━━ Document section
Possible variations in the internal anatomy of human teeth should be known to ensure the success of endodontic treatment. The mandibular first molar usually has (i) a mesial root with 2 canals (94.4%); (ii) a third canal (middle mesial), at an incidence of 2.3%; (iii) a distal root with 1 (62.7%) or 2 (37.3%) canals [23].

Karapinar-Kazandag et al. [26] found that the prevalence of accessory mesial canals in the mesial root of mandibular molars is 18%; therefore, all negotiated accessory mesial canals were confluent with the main canals (MB or ML) and no canal ended in an independent apical foramen. Ryan et al. [27] reported a mandibular first molar with 3 separate mesial and 3 separate distal canals, but the distal root canals presented a single apical foramen. In our clinical case all the 6 canals had an independent apical foramen.
━━━━
━━ Listed records
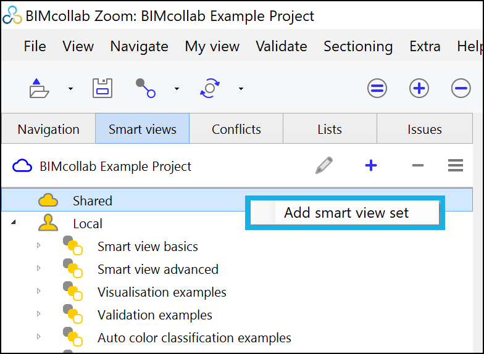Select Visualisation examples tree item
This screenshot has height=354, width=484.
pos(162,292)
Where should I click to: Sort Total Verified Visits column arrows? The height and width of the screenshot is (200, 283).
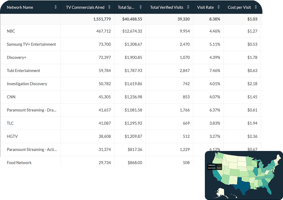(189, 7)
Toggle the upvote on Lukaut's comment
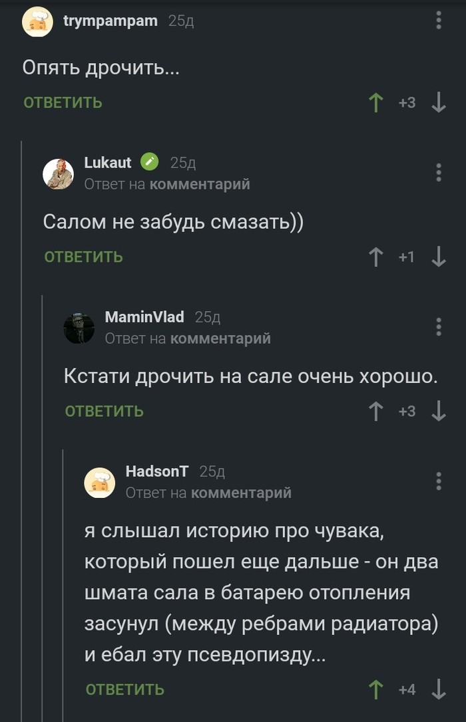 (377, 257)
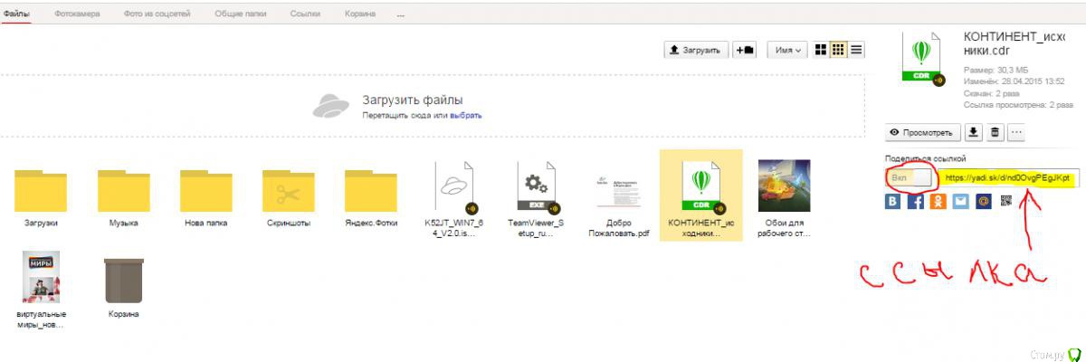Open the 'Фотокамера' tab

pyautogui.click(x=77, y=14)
━━━━
| What you will do |
(1) In the passage on mandibular molar anatomy, what prevalence of accessory mesial canals in the mesial root did Karapinar-Kazandag et al. report?
(2) From the passage on mandibular molar anatomy, output the part that begins with the words "Karapinar-Kazandag et al." and ends with "had an independent apical foramen.", copied exactly.

| Results of the tasks |
(1) 18%

(2)
Karapinar-Kazandag et al. [26] found that the prevalence of accessory mesial canals in the mesial root of mandibular molars is 18%; therefore, all negotiated accessory mesial canals were confluent with the main canals (MB or ML) and no canal ended in an independent apical foramen. Ryan et al. [27] reported a mandibular first molar with 3 separate mesial and 3 separate distal canals, but the distal root canals presented a single apical foramen. In our clinical case all the 6 canals had an independent apical foramen.